Uma volta rápida pela crise
Tive um dia muito variado.
De manhã, numa caminhada de uma hora ao longo do Tejo, ali para os lados da Torre de Belém e mais além, contei cinco turistas. E vi um dos autocarros anfíbios entrar no rio, para fazer a volta habitual, com duas pessoas a bordo: o motorista e o empregado que serve os passageiros. A Torre estava aberta e não tinha qualquer visitante.

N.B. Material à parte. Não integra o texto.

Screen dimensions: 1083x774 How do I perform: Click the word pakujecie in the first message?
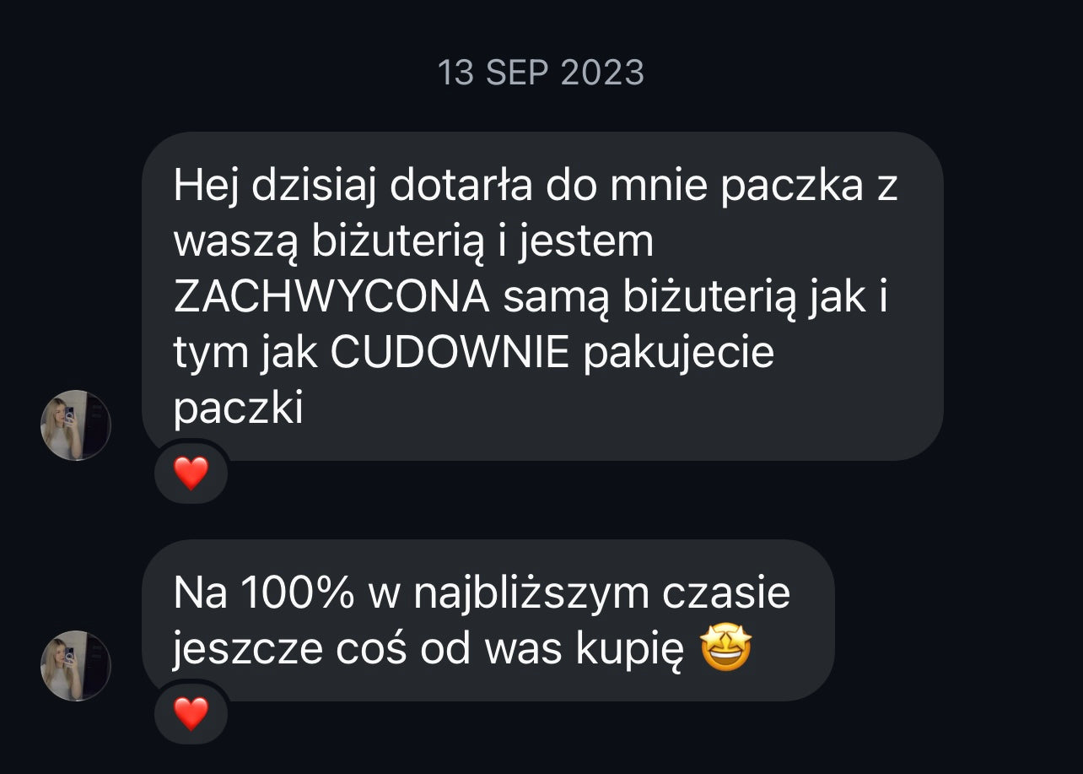(678, 355)
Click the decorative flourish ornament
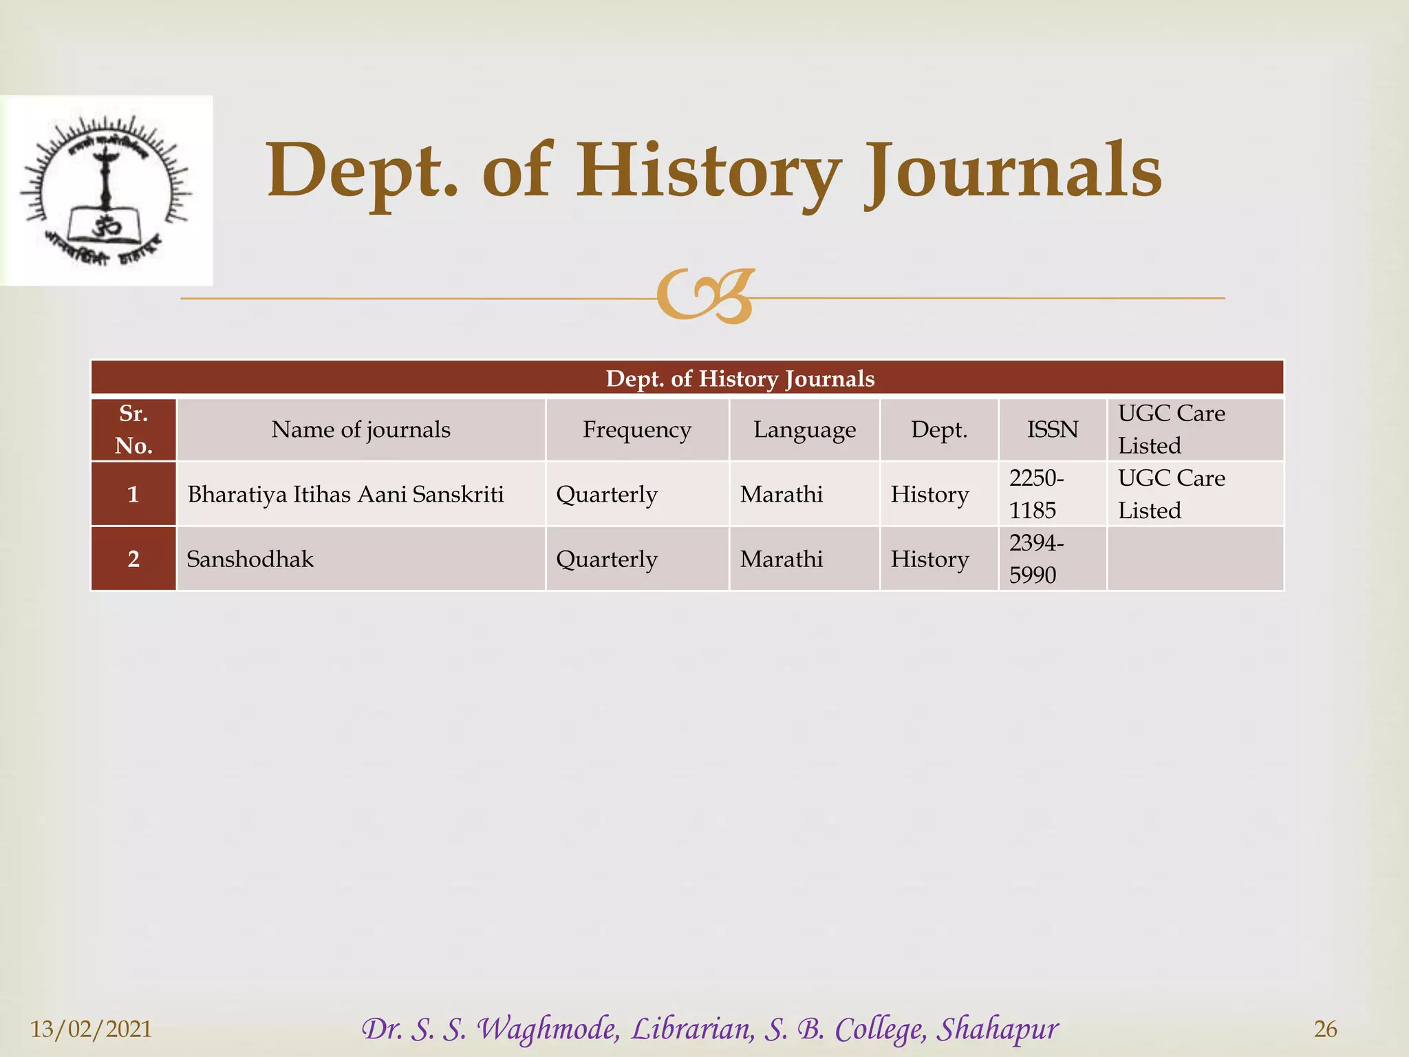1409x1057 pixels. [705, 296]
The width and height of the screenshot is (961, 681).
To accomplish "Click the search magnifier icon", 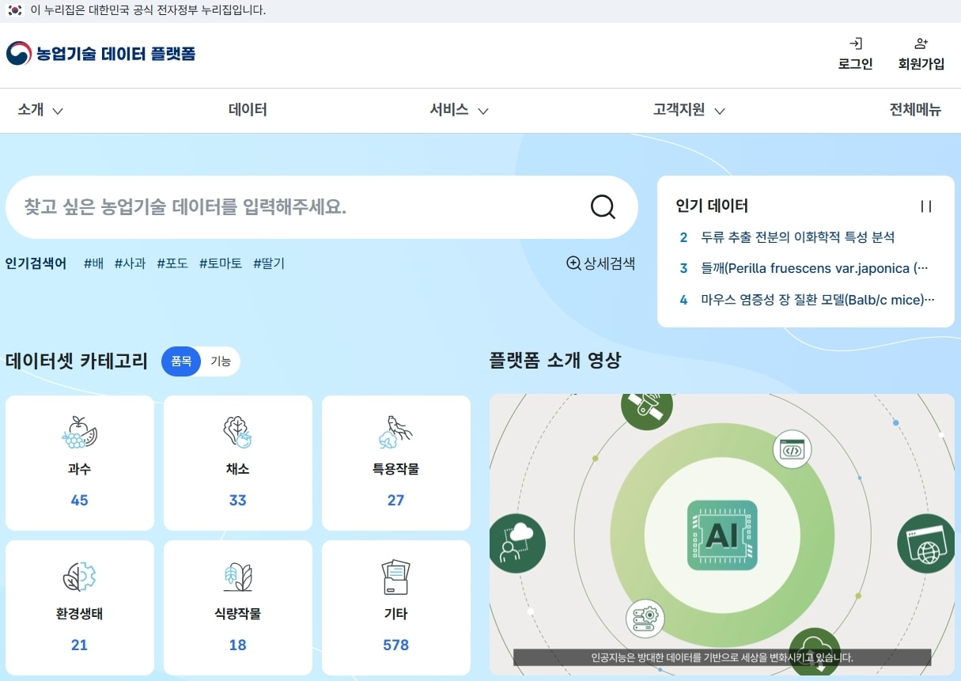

Para surpresa minha, nem guarda de honra havia, frente ao monumento dos Antigos Combatentes. Estranho, mas verdade. Todos aqueles nomes inscritos nas paredes à volta do memorial estavam abandonados à solidão que a crise lhes trouxe. A crise justifica tudo, costumo dizer e aqui estava mais um exemplo da justeza desse meu ditado.
À tarde, passei quatro horas numa videoconferência, que reuniu colegas da Suíça, de Washington, Londres, Dakar, Ouagadougou, Johannesburgo, Yangon, Bishkek e dos Balcãs. O objectivo era fazer o ponto da situação de certos conflitos violentos, nestes tempos de pandemia. Também se procurou olhar para a frente, para tentar perceber o ecossistema político que está em formação.
A verdade é que há poucos motivos para optimismo, quando se trata de países com grandes problemas internos e má gestão política. O caos cívico e a falta de capacidade das administrações públicas são obstáculos enormes no caminho da recuperação. Os governos reagem autocraticamente e impõem restrições que não têm outra justificação para além de esconder a incompetência, a apropriação ilegítima do poder por uma minoria e a corrupção. As organizações da sociedade civil são especialmente visadas. Aos cortes nas contribuições financeiras junta-se a repressão e a difamação. As economias nacionais, já fracas à partida, quando não estavam em ruínas, estão agora perto da catástrofe. E o potencial para novos conflitos internos é hoje maior.
Mas o importante é não cruzar os braços. Foi isso que discutimos em pormenor. Como também se analisou o que a China está a fazer nessas regiões e qual tem sido a resposta das populações. Em geral, não é favorável. Mas os governos nacionais olham para Beijing como quem procura uma tábua de salvação. Sobretudo porque os outros actores internacionais estão ausentes ou em modo lento.
É toda uma realidade que está a emergir e que tem muito de novo. É isso que é preciso compreender, enquanto se reconhece que ainda há muitas cartas por jogar.